- Born: 12 November 1851 Pune, Bombay Presidency
- Died: 16 February 1923 (aged 71)
- Education: Deccan College
- Occupations: Poet, playwright

= Vishnu Moreshwar Mahajani =

Rao Bahadur Vishnu Moreshwar Mahajani (12 November 1851 – 16 February 1923) was a Marathi poet and playwright from the Bombay Presidency, British India.

==Biography==
Mahajani was born on 12 November 1851 in Pune. He studied at Deccan College in Pune to receive his master's degree in 1873. He then served for a few years as a teacher in Akola. He was awarded Rao Bahadur in 1913.
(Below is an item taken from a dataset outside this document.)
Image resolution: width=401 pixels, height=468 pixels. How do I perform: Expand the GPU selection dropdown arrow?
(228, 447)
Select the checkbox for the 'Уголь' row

The liberal views of Justice Mahadev Govind Ranade had highly influenced Mahajani's thinking. He used to attend several meetings of Prarthana Samaj, where abhang of Sant Tukaram would often be recited. The recitations developed his deep interest in the works of Tukaram. In 1902, he delivered lectures on the works of Tukaram at the Hemantotsav Vyakhanmala in Mumbai. Later he translated 900 Marathi abhang of Sant Tukaram into English. (They remain unpublished.)
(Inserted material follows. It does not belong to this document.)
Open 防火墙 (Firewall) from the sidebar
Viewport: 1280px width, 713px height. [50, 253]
Mahajani wrote 12 Marathi books which comprise plays and collections of his poems, the latter including translations of some English poems. (Three of Mahajani's works remain unpublished.)

He chaired Regional Social Conference, a conference related with conference of Indian National Congress, held in Dharwad in 1903.

He chaired in 1907 Marathi Sahitya Sammelan held in Pune.